> _YOUR INSTRUCTIONS_: Every line of the records below should be restated exactly.

> _EXTRACTED INFORMATION_:
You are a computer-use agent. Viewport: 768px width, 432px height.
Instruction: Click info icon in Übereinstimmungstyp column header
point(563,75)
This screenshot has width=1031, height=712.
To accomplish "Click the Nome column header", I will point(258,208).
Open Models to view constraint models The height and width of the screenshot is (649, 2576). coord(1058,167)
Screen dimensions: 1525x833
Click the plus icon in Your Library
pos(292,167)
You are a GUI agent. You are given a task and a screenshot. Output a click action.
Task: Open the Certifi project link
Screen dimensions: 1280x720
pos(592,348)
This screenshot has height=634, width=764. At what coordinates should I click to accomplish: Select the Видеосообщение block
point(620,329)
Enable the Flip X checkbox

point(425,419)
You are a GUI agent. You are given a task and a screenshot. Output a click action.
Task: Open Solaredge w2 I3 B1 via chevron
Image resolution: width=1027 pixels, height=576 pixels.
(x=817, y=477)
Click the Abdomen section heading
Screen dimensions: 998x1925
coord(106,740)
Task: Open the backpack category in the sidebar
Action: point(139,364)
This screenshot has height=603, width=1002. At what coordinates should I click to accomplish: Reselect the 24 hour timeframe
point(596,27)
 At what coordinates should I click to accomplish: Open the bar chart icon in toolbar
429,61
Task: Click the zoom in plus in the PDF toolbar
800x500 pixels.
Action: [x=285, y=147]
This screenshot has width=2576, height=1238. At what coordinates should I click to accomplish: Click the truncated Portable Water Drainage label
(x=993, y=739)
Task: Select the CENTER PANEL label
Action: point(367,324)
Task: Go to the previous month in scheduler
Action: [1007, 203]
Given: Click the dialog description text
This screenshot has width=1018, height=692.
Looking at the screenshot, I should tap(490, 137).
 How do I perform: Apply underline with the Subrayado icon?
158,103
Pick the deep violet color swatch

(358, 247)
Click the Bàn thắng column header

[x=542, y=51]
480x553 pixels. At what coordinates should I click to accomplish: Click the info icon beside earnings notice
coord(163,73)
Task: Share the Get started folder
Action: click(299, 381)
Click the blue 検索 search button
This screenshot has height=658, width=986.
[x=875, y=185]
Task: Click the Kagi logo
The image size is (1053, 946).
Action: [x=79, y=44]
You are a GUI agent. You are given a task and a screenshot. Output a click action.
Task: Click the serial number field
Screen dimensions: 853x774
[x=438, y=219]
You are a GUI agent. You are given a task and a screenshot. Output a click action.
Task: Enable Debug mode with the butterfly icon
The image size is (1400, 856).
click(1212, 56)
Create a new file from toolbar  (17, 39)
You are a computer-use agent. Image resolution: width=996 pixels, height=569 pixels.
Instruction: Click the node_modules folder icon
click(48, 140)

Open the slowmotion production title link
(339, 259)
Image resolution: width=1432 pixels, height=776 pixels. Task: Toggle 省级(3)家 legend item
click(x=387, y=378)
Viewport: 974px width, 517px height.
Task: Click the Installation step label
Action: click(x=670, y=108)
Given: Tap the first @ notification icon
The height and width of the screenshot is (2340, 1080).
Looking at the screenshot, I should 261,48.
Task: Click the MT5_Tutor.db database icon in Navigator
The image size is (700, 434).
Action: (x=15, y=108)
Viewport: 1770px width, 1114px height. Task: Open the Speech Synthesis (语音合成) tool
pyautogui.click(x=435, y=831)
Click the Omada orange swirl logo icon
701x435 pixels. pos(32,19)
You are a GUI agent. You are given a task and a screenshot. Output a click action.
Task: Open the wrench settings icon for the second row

> _EXERCISE RESPONSE_:
You are a computer-use agent. Viewport: 768px width, 432px height.
Instruction: Click info icon in Übereinstimmungstyp column header
point(563,75)
This screenshot has width=1031, height=712.
To accomplish "Click the Nome column header", I will point(258,208).
Open Models to view constraint models The height and width of the screenshot is (649, 2576). coord(1058,167)
Screen dimensions: 1525x833
Click the plus icon in Your Library
pos(292,167)
You are a GUI agent. You are given a task and a screenshot. Output a click action.
Task: Open the Certifi project link
Screen dimensions: 1280x720
pos(592,348)
This screenshot has height=634, width=764. At what coordinates should I click to accomplish: Select the Видеосообщение block
point(620,329)
Enable the Flip X checkbox

point(425,419)
You are a GUI agent. You are given a task and a screenshot. Output a click action.
Task: Open Solaredge w2 I3 B1 via chevron
Image resolution: width=1027 pixels, height=576 pixels.
(x=817, y=477)
Click the Abdomen section heading
Screen dimensions: 998x1925
coord(106,740)
Task: Open the backpack category in the sidebar
Action: point(139,364)
This screenshot has height=603, width=1002. At what coordinates should I click to accomplish: Reselect the 24 hour timeframe
point(596,27)
 At what coordinates should I click to accomplish: Open the bar chart icon in toolbar
429,61
Task: Click the zoom in plus in the PDF toolbar
800x500 pixels.
Action: [x=285, y=147]
This screenshot has width=2576, height=1238. At what coordinates should I click to accomplish: Click the truncated Portable Water Drainage label
(x=993, y=739)
Task: Select the CENTER PANEL label
Action: point(367,324)
Task: Go to the previous month in scheduler
Action: [1007, 203]
Given: Click the dialog description text
This screenshot has width=1018, height=692.
Looking at the screenshot, I should tap(490, 137).
 How do I perform: Apply underline with the Subrayado icon?
158,103
Pick the deep violet color swatch

(358, 247)
Click the Bàn thắng column header

[x=542, y=51]
480x553 pixels. At what coordinates should I click to accomplish: Click the info icon beside earnings notice
coord(163,73)
Task: Share the Get started folder
Action: click(299, 381)
Click the blue 検索 search button
This screenshot has height=658, width=986.
[x=875, y=185]
Task: Click the Kagi logo
The image size is (1053, 946).
Action: [x=79, y=44]
You are a GUI agent. You are given a task and a screenshot. Output a click action.
Task: Click the serial number field
Screen dimensions: 853x774
[x=438, y=219]
You are a GUI agent. You are given a task and a screenshot. Output a click action.
Task: Enable Debug mode with the butterfly icon
The image size is (1400, 856).
click(1212, 56)
Create a new file from toolbar  (17, 39)
You are a computer-use agent. Image resolution: width=996 pixels, height=569 pixels.
Instruction: Click the node_modules folder icon
click(48, 140)

Open the slowmotion production title link
(339, 259)
Image resolution: width=1432 pixels, height=776 pixels. Task: Toggle 省级(3)家 legend item
click(x=387, y=378)
Viewport: 974px width, 517px height.
Task: Click the Installation step label
Action: click(x=670, y=108)
Given: Tap the first @ notification icon
The height and width of the screenshot is (2340, 1080).
Looking at the screenshot, I should 261,48.
Task: Click the MT5_Tutor.db database icon in Navigator
The image size is (700, 434).
Action: (x=15, y=108)
Viewport: 1770px width, 1114px height. Task: Open the Speech Synthesis (语音合成) tool
pyautogui.click(x=435, y=831)
Click the Omada orange swirl logo icon
701x435 pixels. pos(32,19)
You are a GUI agent. You are given a task and a screenshot. Output a click action.
Task: Open the wrench settings icon for the second row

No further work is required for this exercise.